A quick Google search for international schools or schools offering the International Baccalaureate (IB) or International General Certificate of Secondary Education (IGCSE) in India throws numerous results from across the country.
And the trend of more and more parents opting for an 'international' education for their children has caught up in the last one-and-half decade.
In the year 2000, there were just eight schools in India offering the IB programme and schools offering IGSCE curriculum were so few in numbers that the board did not have any records of its presence back then. By 2013, the numbers shot up significantly with 99 and 197 schools offering IB and IGSCE programmes in the country respectively.
Those who opt for international schools argue that such programmes focus on the overall development of students along with providing them with quality education, thus preparing them to be global citizens.
That the fee structure is exorbitant- it can range from anywhere between Rs 2 lakh to Rs 15 lakh per annum and upward- and attracts the creamy layer is a given.
But many education experts don't buy the theory of an "international-education-providing-a-better-education" as claimed by these institutions and call it a "market" instead.
Niranjan Aradhya, a fellow at the Centre for Child and the Law, National Law School, Bengaluru, feels that instead of opting for an international system of education, what we need is a "national system of education".
"The goal of any education system should be to ensure a humane and egalitarian society," he says adding that this system is not helping in any way to remove or even address inequality and discrimination in the society today.
Niranjan is sceptical about such schools since these, according to him, in a way promote unhealthy competition and feed into the minds of students a sense of social status.
They have their own agenda, which is to earn profits and create more such markets, he states. "Education is a tool for social transformation. What kind of values, like cooperation or tolerance, does this system bring to the society? They lack basic values and are more self-centred."
"My worry," he continues, "is in what way does it help in implementing our Constitution. The time is right to restructure the education system."
Prince Gajendra Babu, a Chennai-based education activist, is vocal about his disapproval of international schools or curriculum in the country.

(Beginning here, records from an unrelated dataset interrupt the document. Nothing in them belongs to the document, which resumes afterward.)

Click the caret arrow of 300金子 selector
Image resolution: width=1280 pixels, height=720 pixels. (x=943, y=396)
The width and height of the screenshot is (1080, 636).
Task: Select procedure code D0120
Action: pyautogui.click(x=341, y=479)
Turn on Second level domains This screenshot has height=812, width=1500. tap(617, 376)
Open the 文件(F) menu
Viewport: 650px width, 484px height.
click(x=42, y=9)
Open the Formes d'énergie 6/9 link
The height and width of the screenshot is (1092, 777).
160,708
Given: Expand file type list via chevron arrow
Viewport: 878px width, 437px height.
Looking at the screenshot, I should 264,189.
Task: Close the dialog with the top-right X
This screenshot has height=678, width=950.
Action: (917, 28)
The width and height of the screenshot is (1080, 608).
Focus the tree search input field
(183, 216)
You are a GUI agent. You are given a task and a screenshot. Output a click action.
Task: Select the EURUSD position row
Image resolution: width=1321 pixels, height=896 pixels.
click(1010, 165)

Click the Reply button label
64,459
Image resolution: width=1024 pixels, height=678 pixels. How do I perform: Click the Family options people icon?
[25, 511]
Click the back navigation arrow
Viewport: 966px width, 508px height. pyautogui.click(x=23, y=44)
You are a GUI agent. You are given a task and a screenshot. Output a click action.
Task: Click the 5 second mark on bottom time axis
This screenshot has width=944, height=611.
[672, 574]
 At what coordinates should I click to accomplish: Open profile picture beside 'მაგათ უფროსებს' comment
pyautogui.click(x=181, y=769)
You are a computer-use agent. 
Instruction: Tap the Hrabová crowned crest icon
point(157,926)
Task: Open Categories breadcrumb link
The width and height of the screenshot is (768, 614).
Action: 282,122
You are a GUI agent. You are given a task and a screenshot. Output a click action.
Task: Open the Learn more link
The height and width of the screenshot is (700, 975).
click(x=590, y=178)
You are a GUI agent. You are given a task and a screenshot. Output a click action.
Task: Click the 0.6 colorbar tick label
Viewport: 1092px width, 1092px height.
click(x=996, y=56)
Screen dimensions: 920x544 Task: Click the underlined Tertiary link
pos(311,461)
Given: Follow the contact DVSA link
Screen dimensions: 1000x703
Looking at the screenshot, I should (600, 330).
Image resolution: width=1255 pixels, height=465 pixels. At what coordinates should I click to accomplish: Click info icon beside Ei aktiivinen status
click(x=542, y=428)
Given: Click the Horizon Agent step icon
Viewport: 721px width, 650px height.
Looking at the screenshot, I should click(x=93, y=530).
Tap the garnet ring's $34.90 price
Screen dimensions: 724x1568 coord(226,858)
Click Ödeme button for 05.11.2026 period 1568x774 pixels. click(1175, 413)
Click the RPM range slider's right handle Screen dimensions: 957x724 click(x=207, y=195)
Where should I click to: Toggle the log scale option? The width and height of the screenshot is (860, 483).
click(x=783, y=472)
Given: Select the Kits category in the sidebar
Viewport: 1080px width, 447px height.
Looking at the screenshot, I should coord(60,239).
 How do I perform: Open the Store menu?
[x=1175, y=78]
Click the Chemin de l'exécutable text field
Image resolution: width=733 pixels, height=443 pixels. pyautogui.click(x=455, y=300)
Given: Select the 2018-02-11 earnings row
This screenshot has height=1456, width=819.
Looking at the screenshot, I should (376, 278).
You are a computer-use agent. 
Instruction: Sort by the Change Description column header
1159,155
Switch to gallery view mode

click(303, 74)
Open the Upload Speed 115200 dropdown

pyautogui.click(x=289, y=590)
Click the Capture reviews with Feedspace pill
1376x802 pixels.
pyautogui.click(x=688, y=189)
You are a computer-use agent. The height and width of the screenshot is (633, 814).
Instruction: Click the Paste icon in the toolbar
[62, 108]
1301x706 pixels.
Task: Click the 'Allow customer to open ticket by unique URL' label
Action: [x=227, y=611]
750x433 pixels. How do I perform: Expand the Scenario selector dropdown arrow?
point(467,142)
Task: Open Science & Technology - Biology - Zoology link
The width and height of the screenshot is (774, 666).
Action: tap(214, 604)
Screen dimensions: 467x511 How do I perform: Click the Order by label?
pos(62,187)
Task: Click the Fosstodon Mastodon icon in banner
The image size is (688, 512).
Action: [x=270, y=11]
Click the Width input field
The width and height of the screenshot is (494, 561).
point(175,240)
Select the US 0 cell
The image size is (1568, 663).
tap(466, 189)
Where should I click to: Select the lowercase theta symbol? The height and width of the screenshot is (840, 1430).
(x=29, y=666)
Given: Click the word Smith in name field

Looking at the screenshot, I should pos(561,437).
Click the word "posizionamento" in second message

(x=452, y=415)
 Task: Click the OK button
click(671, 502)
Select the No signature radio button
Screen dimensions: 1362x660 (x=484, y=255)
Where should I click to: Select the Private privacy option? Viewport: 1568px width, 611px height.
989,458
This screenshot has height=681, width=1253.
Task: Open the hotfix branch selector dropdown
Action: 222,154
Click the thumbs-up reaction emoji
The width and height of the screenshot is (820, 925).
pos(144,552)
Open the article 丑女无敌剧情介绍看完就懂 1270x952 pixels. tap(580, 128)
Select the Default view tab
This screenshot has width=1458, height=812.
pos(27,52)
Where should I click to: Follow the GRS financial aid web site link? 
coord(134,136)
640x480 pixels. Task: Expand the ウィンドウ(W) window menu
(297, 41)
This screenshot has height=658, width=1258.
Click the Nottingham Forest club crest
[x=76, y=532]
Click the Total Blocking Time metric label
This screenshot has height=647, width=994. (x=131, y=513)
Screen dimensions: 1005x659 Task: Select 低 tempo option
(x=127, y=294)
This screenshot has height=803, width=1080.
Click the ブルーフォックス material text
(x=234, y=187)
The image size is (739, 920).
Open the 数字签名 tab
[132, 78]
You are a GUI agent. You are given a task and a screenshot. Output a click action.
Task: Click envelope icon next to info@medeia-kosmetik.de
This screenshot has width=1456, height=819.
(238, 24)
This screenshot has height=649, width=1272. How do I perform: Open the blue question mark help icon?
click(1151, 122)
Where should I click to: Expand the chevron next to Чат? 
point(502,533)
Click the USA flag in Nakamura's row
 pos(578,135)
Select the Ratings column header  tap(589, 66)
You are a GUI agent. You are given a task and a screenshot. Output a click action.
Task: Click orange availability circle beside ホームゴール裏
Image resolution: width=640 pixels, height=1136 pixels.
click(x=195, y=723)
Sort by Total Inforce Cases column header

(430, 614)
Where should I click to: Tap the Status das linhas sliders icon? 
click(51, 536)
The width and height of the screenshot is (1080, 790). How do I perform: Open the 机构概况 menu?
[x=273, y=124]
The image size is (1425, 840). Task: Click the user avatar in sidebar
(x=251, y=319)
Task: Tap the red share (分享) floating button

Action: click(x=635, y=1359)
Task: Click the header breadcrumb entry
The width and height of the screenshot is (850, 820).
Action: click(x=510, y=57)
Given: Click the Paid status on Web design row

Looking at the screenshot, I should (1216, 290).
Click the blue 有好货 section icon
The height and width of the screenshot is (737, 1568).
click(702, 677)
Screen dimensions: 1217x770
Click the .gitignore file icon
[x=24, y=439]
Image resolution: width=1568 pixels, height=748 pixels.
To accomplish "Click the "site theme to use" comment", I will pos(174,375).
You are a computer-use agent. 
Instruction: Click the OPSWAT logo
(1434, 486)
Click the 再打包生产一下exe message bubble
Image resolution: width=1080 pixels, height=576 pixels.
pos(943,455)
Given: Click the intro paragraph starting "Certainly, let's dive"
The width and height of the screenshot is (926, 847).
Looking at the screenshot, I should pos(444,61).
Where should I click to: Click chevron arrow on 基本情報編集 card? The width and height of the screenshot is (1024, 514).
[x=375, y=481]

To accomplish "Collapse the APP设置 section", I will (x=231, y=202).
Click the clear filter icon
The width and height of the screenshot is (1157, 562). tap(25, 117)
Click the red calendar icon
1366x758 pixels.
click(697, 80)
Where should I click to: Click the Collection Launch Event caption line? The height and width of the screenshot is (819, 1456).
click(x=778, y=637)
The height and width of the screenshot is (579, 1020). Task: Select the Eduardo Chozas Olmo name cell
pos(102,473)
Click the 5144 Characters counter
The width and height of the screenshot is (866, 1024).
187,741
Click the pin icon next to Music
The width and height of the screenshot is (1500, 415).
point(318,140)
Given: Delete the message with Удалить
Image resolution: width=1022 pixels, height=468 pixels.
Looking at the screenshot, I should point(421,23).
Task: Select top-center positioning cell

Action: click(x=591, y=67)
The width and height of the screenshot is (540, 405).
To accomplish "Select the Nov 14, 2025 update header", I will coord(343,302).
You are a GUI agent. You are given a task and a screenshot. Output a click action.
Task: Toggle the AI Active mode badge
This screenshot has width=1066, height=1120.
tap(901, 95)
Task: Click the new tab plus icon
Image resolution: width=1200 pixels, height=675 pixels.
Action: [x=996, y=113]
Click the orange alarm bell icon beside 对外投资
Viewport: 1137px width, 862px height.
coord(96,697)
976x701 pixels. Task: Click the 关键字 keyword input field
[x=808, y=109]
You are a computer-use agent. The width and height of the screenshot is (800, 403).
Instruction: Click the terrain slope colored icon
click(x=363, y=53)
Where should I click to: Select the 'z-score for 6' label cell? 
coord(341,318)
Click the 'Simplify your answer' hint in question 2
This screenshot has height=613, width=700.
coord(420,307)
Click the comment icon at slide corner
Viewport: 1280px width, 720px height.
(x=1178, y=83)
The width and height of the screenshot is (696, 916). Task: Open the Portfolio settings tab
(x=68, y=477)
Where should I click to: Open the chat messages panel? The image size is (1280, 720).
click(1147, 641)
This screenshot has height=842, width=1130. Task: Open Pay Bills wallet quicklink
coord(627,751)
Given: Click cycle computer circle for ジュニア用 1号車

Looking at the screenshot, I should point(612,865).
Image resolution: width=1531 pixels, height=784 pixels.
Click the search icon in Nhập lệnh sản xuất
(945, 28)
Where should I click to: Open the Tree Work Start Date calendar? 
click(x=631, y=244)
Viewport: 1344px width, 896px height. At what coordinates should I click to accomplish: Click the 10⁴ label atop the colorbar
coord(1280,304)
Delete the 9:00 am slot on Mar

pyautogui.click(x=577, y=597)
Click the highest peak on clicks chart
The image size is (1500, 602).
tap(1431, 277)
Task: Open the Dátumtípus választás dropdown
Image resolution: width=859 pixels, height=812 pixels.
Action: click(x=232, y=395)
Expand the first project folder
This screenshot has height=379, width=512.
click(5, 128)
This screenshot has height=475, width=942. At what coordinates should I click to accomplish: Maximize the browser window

"The term international school or international standards are market terms to cheat the general public in order to extract money," he says. "It will not do anything for the socio-economic development of the nation."
He also speaks about the concept of virtual education stating that they can never be compared to the regular teacher-student face-to-face interaction. "They cannot build compassion and won't help in human development."
He debunks the general notion of international schools providing better education as a "misconception".
"Any education system should be localised and should be able to create something that will prove to be helpful in all parts of the world. I should read about the Penna and Cooum rivers, the tributaries of Cauvery, and Doddabetta. But I am instead first studying about Rome and the Rhine," he says.
He, however, does not deny that the system is beneficial to those who can afford it. "It may help someone build a career. But how many will have that opportunity?"
The present education system, used by the majority, is however not without its flaws and it is high time for the government to step in, opine these experts.
"The present syllabus does not allow children to learn. And the AC classrooms of the so-called leading schools also don't allow this. Our government has to rectify the errors in our education system which can be done by improving teacher training institutes, better pedagogy in these institutes and better syllabus," Prince says.